─── Study material

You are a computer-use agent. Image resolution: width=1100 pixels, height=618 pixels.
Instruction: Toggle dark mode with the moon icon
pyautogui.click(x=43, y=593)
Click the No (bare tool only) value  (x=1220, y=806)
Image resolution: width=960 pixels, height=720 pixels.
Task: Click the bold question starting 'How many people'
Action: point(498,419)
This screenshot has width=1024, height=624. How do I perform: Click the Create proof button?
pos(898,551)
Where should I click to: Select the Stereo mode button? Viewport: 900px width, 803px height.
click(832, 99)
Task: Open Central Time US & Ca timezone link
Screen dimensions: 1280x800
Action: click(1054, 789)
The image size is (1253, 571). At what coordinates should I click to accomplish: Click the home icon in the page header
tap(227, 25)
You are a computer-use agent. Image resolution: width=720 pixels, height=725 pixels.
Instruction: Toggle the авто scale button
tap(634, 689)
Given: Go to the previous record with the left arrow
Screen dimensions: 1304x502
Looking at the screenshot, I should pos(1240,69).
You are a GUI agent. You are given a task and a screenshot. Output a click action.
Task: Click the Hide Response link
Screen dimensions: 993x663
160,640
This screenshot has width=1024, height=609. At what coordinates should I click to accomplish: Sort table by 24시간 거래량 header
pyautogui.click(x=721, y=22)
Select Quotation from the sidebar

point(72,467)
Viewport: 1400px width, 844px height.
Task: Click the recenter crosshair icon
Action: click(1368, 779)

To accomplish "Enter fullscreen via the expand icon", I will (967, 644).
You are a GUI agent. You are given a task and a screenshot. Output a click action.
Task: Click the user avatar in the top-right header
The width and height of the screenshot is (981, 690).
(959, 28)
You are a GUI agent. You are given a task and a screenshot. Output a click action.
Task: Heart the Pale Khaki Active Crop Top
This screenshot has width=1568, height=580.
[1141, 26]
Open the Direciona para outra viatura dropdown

──────

* Task instructions *
Quote only the lines from the one containing "Screen dimensions: 1304x502" through the final line of the records, with both ends included.

* Response to the task *
Screen dimensions: 1304x502
Looking at the screenshot, I should pos(1240,69).
You are a GUI agent. You are given a task and a screenshot. Output a click action.
Task: Click the Hide Response link
Screen dimensions: 993x663
160,640
This screenshot has width=1024, height=609. At what coordinates should I click to accomplish: Sort table by 24시간 거래량 header
pyautogui.click(x=721, y=22)
Select Quotation from the sidebar

point(72,467)
Viewport: 1400px width, 844px height.
Task: Click the recenter crosshair icon
Action: click(1368, 779)

To accomplish "Enter fullscreen via the expand icon", I will (967, 644).
You are a GUI agent. You are given a task and a screenshot. Output a click action.
Task: Click the user avatar in the top-right header
The width and height of the screenshot is (981, 690).
(959, 28)
You are a GUI agent. You are given a task and a screenshot. Output a click action.
Task: Heart the Pale Khaki Active Crop Top
This screenshot has width=1568, height=580.
[1141, 26]
Open the Direciona para outra viatura dropdown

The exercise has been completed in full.